TLDRs:
- Intuit rises 2.5 percent as tech sector steadies amid market volatility
- Q2 revenue jumps 17 percent highlighting AI integration in software
- Marketing and payroll expenses weigh on short term earnings outlook
- CEO speech and upcoming US jobs report set to influence trading
Intuit Inc (NASDAQ:INTU) shares climbed 2.45% during Monday’s trading session, continuing a four-day upward streak, though after-hours movement remained largely flat.
Trading activity surged to 5.6 million shares, well above the 50-day average of 3.6 million, reflecting heightened investor attention. The stock’s rebound coincided with a broader recovery in the tech sector, which helped offset earlier declines sparked by geopolitical tensions and rising oil prices.
Market observers noted that Intuit outperformed competitors like Adobe and Paychex during the session, while Oracle extended its lead in the software space. Analysts attribute the resilience to investor confidence in Intuit’s strategy of integrating AI-driven features with its existing platforms, including TurboTax and QuickBooks.
Strong Q2 Revenue Supports Confidence
Intuit reported second-quarter fiscal 2026 revenue of $4.65 billion, representing a 17% increase year-over-year, alongside non-GAAP earnings of $4.15 per share. CEO Sasan Goodarzi emphasized the company’s focus on combining AI and human expertise to redefine productivity tools, describing this approach as “defining a new category at the intersection of AI and human intelligence.”
The revenue gains underscore the growing adoption of Intuit’s offerings as consumers and small businesses increasingly rely on automated tax and accounting solutions. TurboTax, in particular, expanded its in-person footprint this season with nearly 600 “expert” offices and around 20 physical stores, aiming to attract clients seeking personalized assistance during the peak U.S. tax season.

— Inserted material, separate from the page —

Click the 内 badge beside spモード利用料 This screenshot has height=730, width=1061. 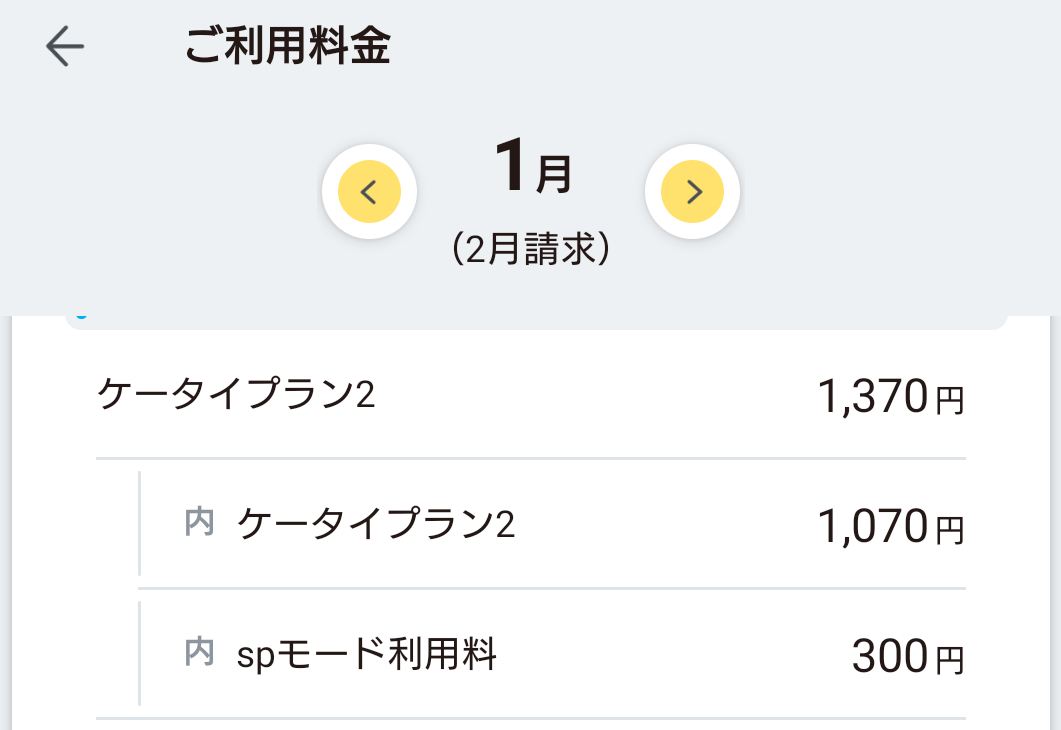coord(200,653)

Rising Costs Pressure Margins
Despite the positive revenue momentum, Intuit warned that operating expenses would increase in the near term. The company expects third-quarter adjusted earnings to fall short of Wall Street targets, citing higher spending on marketing campaigns and customer support. The rise in payroll costs, driven by seasonal hiring for TurboTax and QuickBooks services, adds further pressure on margins.
Analysts remain cautiously optimistic. TD Cowen recently lowered its price target for Intuit to $633 from $658, while Mizuho adjusted its forecast to $600 from $675. Both firms maintained bullish ratings, indicating confidence in the company’s long-term prospects despite short-term expense headwinds.
Eyes on CEO Remarks and Jobs Data
Investors are now closely monitoring CEO Goodarzi’s recent presentation at the Morgan Stanley Technology, Media & Telecom Conference in San Francisco. The webcast, expected to be available approximately 24 hours after the session, could provide new insights into Intuit’s AI initiatives and strategic priorities.
Additionally, traders are preparing for the U.S. jobs report scheduled for March 6 at 8:30 a.m. ET. The data could influence market expectations for interest rates and risk appetite, potentially impacting software stocks like Intuit. As the company navigates higher marketing and payroll costs, Wall Street remains focused on how these factors might affect margins and earnings momentum in the coming quarters.
Conclusion
While Intuit faces rising expenses and potential margin pressures, strong revenue growth and strategic AI integration have helped maintain investor confidence. The combination of corporate expansion, innovative product offerings, and upcoming macroeconomic data positions INTU as a stock that remains closely watched amid the fluctuating tech landscape.